======== Text passage

In the years following the War of 1812, Battle of New Orleans hero General Andrew Jackson became a power unto himself. He had earlier gained national acclaim and a military promotion upon successfully leading the West Tennessee militia in the Creek War of 1813–1814, Jackson furthered his fame in the First Seminole War in 1818, which led to his invasion of Spanish West Florida without presidential or congressional authorization and to the execution of two British subjects. In Old Hickory’s War, David and Jeanne Heidler present an iconoclastic interpretation of the political, military, and ethnic complexities of Jackson’s involvement in those two historic episodes. Their exciting narrative shows how the general’s unpredictable behavior and determination to achieve his goals, combined with a timid administration headed by James Monroe, brought the United States to the brink of an international crisis in 1818 and sparked the longest congressional debate of the period.
"A compelling case against [Jackson] for his leadership in the First Seminole War. . . . A vivid description of little-known details of the period." —Journal of the Early Republic
"Ruthless self-interest and contempt for the weak drove Jackson and the United States on the Florida frontier in the second decade of the nineteenth century. Heidler and Heidler tell the story in great detail, and they tell it well. They do not try to dress it up with romantic visions of honor or selfless devotion to the protection of dependents. The southeastern frontier was not a pretty place, and the bold and defiant types who inhabited it, like Andrew Jackson, were worshiped for their success, not the sometimes ugly means they used to attain it." —Journal of American History
Excerpts
Andrew Jackson Described
Some have suggested that Jackson did not hate Indians. Instead he hated the British, whose pawns he believed Indians to be. After all, following the massacre at Tallushatchee, he adopted the infant Lyncoya, orphaned by the battle and friendless among his own people. This interpretation sees Jackson concentrating his actions against Indians to vanquish their British manipulators and achieve American security.

================
======== Supplied data

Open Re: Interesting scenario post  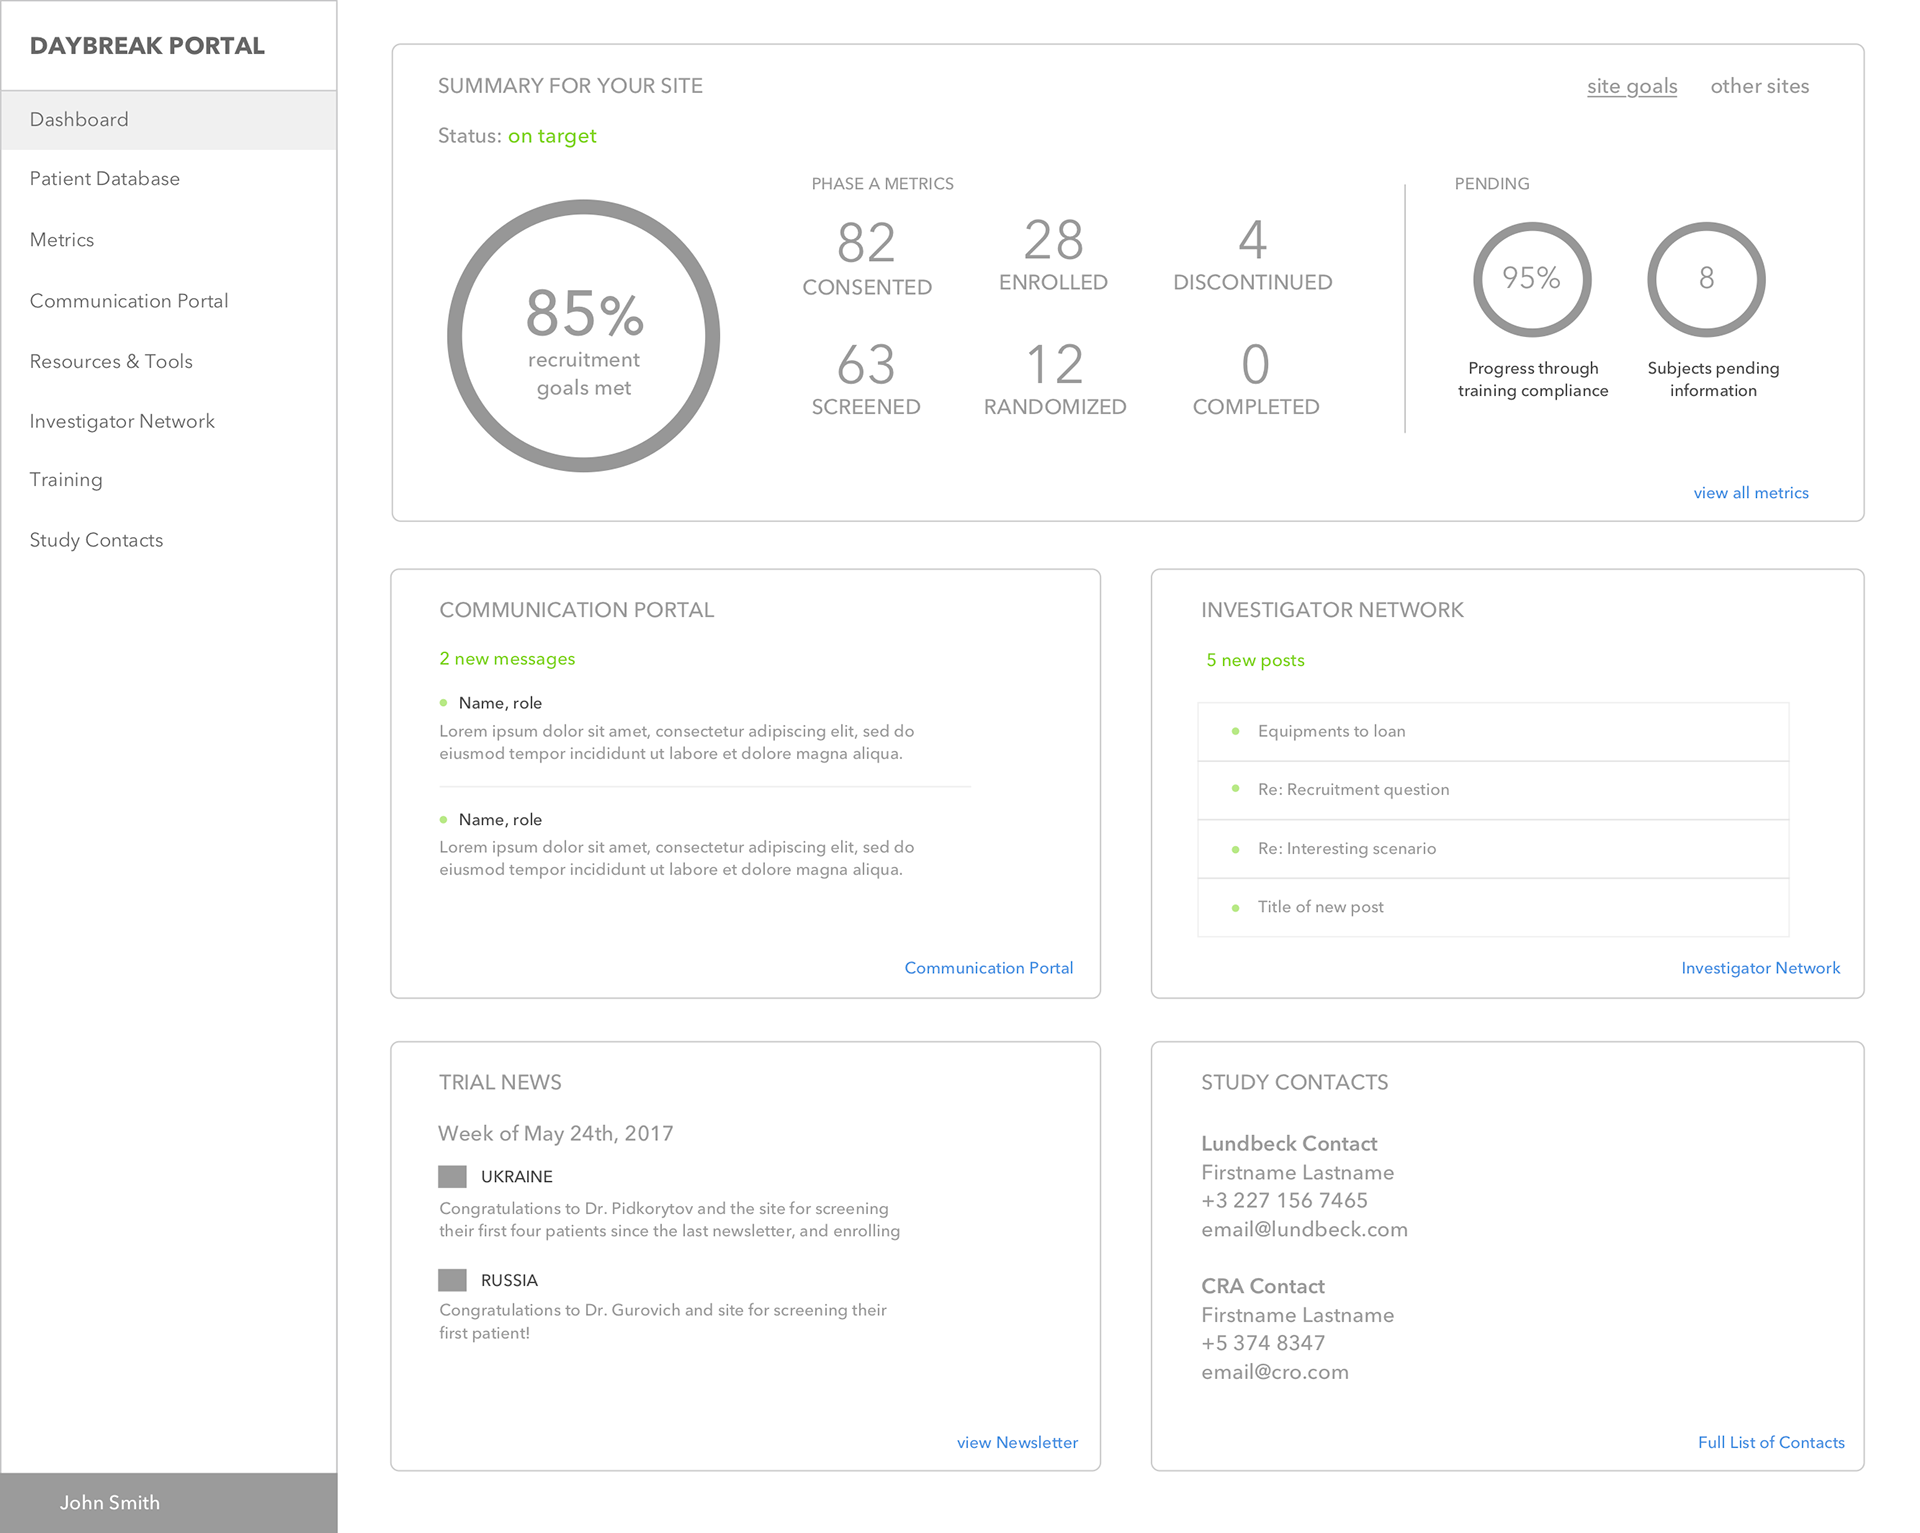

================

• [Given request] Continue the passage on Andrew Jackson and Old Hickory's War, starting after its final sentence.

• [Exercise answer]
Others, however, have speculated that Jackson's violent frontier days in young Tennessee planted in him a rigid opinion of Indians as savage and untrustworthy. "Why do we attempt," Jackson wrote in 1793, "to Treat with Savage Tribe [sic] that will neither adhere to Treaties, nor the law of Nations.
He still felt that way in 1813 when Tennessee Governor Willie Blount called him to lead the Tennessee militia against the Red Stick nativists. By then Jackson was forty-six years old, propertied and prominent. He owned a large estate near Nashville and had won eminence in political and legal venues. Yet, mature deliberation and rational thought were always brittle facets of this man's turbulent personality. His marriage to already married Rachel Donelson Robards provided grist for the mills of scandal most of his adult life, and Jackson reacted to the chronic gossip with gestures that were frequently undignified. When Governor John Sevier suggested impropriety in Jackson's courtship of Rachel, Jackson tried to force the governor to a duel; on another occasion young Charles Dickinson, a Nashville attorney, reportedly maligned Rachel's virtue. Dickinson claimed he was drunk, had meant no harm, and apologized; nevertheless, he and Jackson continued to quarrel over other matters until Jackson shot Dickinson dead in a duel. Of course, such behavior only muted sniggering talk about Rachel while spreading it farther; moreover, such behavior portrayed Jackson as a murderous bully.
Jackson took a bullet in his chest in the Dickinson duel, a painful wound that would plague him for the rest of his life, but it was only one of a growing list of corporeal injuries that matched his spiritual scars. His involvement in politics saw him using physical intimidation almost as often as persuasive debate, and he numbered his enemies in the dozens, making certain that they knew where he and they stood and what fate might await them should they risk a chance encounter.
Meanwhile, the man who insisted upon scrupulous patriotism in others could not resist the sordid scheme of Aaron Burr. The former vice president told Jackson that his plan to detach Mexico from Spain was secretly approved by the United States government, when in fact the wily Burr was probably planning to detach a discontented West from the United States. The whole episode revealed Jackson's apparent belief that he was a law unto himself and his willingness to engage in dubious activities if they promised to advance a program of which he personally approved.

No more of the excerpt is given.